Nearly 30 years ago, I moved to Israel, in part because I wanted to participate in the drama of Jewish national self-determination, but also because I believed that life in the Diaspora, including the American Diaspora, wasn’t particularly safe for Jews, or Judaism. Several years in Israel, and some sober thinking about the American Jewish condition, cured me of that particular belief.

I suspect that quite a few American Jews believe, as Biden does, that Jews can find greater safety in Israel than in America—but I imagine that they are mainly of Biden’s generation, or older.

A large majority of American Jews feels affection for Israel, and is concerned for its safety, and understands the role it plays as a home of last resort for endangered brethren around the world. But very few American Jews, in my experience, believe they will ever need to make use of the Israeli lifeboat. The American Jewish community faces enormous challenges, but these mainly have to do with assimilation, and with maintaining cultural identity and religious commitment. To be sure, anti-Semitism exists in the United States—and in my experience, some European Jewish leaders are quite ready to furnish examples to anyone suggesting that European Jews might be better off in America. According to the latest FBI statistics, from 2013, Jews are by far the most-frequent victims of religiously motivated hate crimes in America. But this is still anti-Semitism on the margins. A recent Pew poll found that Jews are also the most warmly regarded religious group in America.

...

Yet Israel’s future as a Jewish haven is an open question.

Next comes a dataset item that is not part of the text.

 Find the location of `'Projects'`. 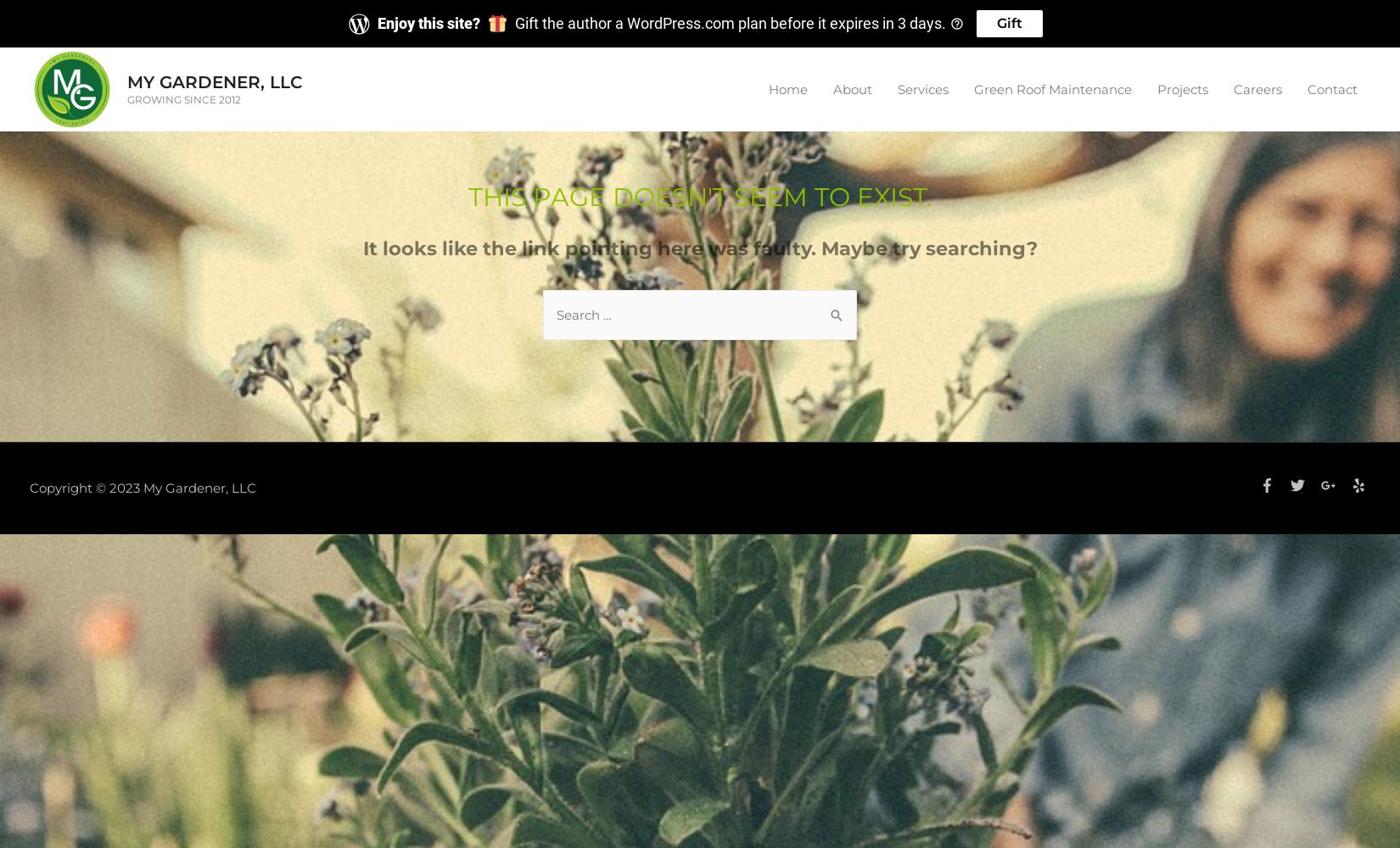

Alain Finkielkraut, the French philosopher who is a harsh critic of his country’s management of the jihadist threat, is also a strong critic of current Israeli policy. “It is an irony of history that people who move to Israel as Jews might be moving to a state that in the next decades becomes a binational state with a Jewish minority, because of the occupation of the West Bank and the settlements,” he told me when we talked in Paris in January. “Moving from France to escape the attacks of Arabs to a country that will not be Jewish does not make a lot of sense.”


Behind the Aegis

(53,994 posts)
17. I thought this looked familiar.
Mon Mar 30, 2015, 12:45 AM
Mar 2015

Some else posted this. It took a bit of time to read it because it is long. It is a real issue which needs to be addressed in a way which seeks justice and freedom from fear and bigotry. Anti-Semitism never left Europe or really went away in a great, significant way, it simply took a nap. There are those who want to dismiss it, usually pontificating on "others" and saying how "anti-Semitism is bad, but..." (usually something about Israel or another minority group or Israelis/Jews are moving to Germany). On the flip side, there are those claiming, fearing we are seeing Europe gearing up for the next Holocaust. Both sides are completely off base, usually for very different reasons.

Personally, I believe it will get worse. How bad? I don't know. There may be a lull here and there, but eventually we will likely see something big, which people will be unable to deny, except for the CT'ists who will claim it is a "false flag" by Israel or Jews. The history of anti-Semitism is too entrenched to ignore or 'poo-poo' away. It would be similar to someone saying racism in our country has "it's moments" but really things "just aren't that bad". It completely ignores the reality of facts on the ground, as well as the well-established history here.